_Input for this task_:
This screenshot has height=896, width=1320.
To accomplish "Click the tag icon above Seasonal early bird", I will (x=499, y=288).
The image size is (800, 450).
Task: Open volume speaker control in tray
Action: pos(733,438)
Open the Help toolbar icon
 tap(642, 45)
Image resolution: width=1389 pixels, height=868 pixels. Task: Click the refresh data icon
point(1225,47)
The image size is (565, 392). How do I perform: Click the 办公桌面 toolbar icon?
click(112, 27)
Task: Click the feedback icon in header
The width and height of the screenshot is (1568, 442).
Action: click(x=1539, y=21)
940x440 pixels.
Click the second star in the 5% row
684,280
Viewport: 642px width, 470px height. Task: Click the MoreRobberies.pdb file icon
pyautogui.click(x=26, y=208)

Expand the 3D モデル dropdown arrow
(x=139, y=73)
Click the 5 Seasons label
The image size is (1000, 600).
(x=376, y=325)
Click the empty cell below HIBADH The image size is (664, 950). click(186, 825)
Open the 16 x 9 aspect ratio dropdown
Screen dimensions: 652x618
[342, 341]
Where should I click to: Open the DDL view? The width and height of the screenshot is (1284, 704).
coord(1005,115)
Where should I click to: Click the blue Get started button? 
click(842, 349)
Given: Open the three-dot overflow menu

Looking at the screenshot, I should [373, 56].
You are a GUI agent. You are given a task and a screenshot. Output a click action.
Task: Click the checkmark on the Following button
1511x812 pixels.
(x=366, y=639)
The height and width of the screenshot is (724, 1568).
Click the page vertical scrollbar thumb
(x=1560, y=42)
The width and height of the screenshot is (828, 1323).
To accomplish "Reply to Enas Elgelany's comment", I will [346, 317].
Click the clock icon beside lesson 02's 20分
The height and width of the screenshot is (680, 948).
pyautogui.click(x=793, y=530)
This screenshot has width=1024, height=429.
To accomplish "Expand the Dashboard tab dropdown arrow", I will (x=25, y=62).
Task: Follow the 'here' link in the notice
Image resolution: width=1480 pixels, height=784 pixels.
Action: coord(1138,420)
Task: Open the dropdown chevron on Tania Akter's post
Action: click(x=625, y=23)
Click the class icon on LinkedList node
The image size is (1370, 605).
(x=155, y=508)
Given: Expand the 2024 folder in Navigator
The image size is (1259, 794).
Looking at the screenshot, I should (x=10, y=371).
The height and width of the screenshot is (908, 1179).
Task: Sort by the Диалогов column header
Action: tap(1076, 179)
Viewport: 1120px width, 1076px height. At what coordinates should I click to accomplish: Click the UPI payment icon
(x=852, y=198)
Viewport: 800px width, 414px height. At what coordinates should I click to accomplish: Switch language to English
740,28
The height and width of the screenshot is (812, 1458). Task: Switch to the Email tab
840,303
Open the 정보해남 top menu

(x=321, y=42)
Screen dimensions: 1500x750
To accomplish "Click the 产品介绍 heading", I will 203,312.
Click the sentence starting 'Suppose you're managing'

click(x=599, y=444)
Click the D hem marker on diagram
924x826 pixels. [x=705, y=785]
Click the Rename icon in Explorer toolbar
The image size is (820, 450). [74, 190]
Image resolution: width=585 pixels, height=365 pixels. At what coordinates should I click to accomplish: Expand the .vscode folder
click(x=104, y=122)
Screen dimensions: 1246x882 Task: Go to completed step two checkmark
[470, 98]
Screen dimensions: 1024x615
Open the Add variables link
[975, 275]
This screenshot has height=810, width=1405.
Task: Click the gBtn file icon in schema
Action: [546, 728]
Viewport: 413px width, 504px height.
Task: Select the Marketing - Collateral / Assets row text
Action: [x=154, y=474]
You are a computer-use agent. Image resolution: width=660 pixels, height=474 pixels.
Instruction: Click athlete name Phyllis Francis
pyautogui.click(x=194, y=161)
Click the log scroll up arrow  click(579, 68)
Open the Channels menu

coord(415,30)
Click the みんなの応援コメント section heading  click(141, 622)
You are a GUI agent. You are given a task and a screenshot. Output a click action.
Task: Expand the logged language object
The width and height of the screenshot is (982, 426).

_Task to complete_: From the first line to the last, return the listing exactly.

_Written response_:
This screenshot has height=896, width=1320.
To accomplish "Click the tag icon above Seasonal early bird", I will (x=499, y=288).
The image size is (800, 450).
Task: Open volume speaker control in tray
Action: pos(733,438)
Open the Help toolbar icon
 tap(642, 45)
Image resolution: width=1389 pixels, height=868 pixels. Task: Click the refresh data icon
point(1225,47)
The image size is (565, 392). How do I perform: Click the 办公桌面 toolbar icon?
click(112, 27)
Task: Click the feedback icon in header
The width and height of the screenshot is (1568, 442).
Action: click(x=1539, y=21)
940x440 pixels.
Click the second star in the 5% row
684,280
Viewport: 642px width, 470px height. Task: Click the MoreRobberies.pdb file icon
pyautogui.click(x=26, y=208)

Expand the 3D モデル dropdown arrow
(x=139, y=73)
Click the 5 Seasons label
The image size is (1000, 600).
(x=376, y=325)
Click the empty cell below HIBADH The image size is (664, 950). click(186, 825)
Open the 16 x 9 aspect ratio dropdown
Screen dimensions: 652x618
[342, 341]
Where should I click to: Open the DDL view? The width and height of the screenshot is (1284, 704).
coord(1005,115)
Where should I click to: Click the blue Get started button? 
click(842, 349)
Given: Open the three-dot overflow menu

Looking at the screenshot, I should [373, 56].
You are a GUI agent. You are given a task and a screenshot. Output a click action.
Task: Click the checkmark on the Following button
1511x812 pixels.
(x=366, y=639)
The height and width of the screenshot is (724, 1568).
Click the page vertical scrollbar thumb
(x=1560, y=42)
The width and height of the screenshot is (828, 1323).
To accomplish "Reply to Enas Elgelany's comment", I will [346, 317].
Click the clock icon beside lesson 02's 20分
The height and width of the screenshot is (680, 948).
pyautogui.click(x=793, y=530)
This screenshot has width=1024, height=429.
To accomplish "Expand the Dashboard tab dropdown arrow", I will (x=25, y=62).
Task: Follow the 'here' link in the notice
Image resolution: width=1480 pixels, height=784 pixels.
Action: coord(1138,420)
Task: Open the dropdown chevron on Tania Akter's post
Action: click(x=625, y=23)
Click the class icon on LinkedList node
The image size is (1370, 605).
(x=155, y=508)
Given: Expand the 2024 folder in Navigator
The image size is (1259, 794).
Looking at the screenshot, I should (x=10, y=371).
The height and width of the screenshot is (908, 1179).
Task: Sort by the Диалогов column header
Action: tap(1076, 179)
Viewport: 1120px width, 1076px height. At what coordinates should I click to accomplish: Click the UPI payment icon
(x=852, y=198)
Viewport: 800px width, 414px height. At what coordinates should I click to accomplish: Switch language to English
740,28
The height and width of the screenshot is (812, 1458). Task: Switch to the Email tab
840,303
Open the 정보해남 top menu

(x=321, y=42)
Screen dimensions: 1500x750
To accomplish "Click the 产品介绍 heading", I will 203,312.
Click the sentence starting 'Suppose you're managing'

click(x=599, y=444)
Click the D hem marker on diagram
924x826 pixels. [x=705, y=785]
Click the Rename icon in Explorer toolbar
The image size is (820, 450). [74, 190]
Image resolution: width=585 pixels, height=365 pixels. At what coordinates should I click to accomplish: Expand the .vscode folder
click(x=104, y=122)
Screen dimensions: 1246x882 Task: Go to completed step two checkmark
[470, 98]
Screen dimensions: 1024x615
Open the Add variables link
[975, 275]
This screenshot has height=810, width=1405.
Task: Click the gBtn file icon in schema
Action: [546, 728]
Viewport: 413px width, 504px height.
Task: Select the Marketing - Collateral / Assets row text
Action: [x=154, y=474]
You are a computer-use agent. Image resolution: width=660 pixels, height=474 pixels.
Instruction: Click athlete name Phyllis Francis
pyautogui.click(x=194, y=161)
Click the log scroll up arrow  click(579, 68)
Open the Channels menu

coord(415,30)
Click the みんなの応援コメント section heading  click(141, 622)
You are a GUI agent. You are given a task and a screenshot. Output a click action.
Task: Expand the logged language object
The width and height of the screenshot is (982, 426).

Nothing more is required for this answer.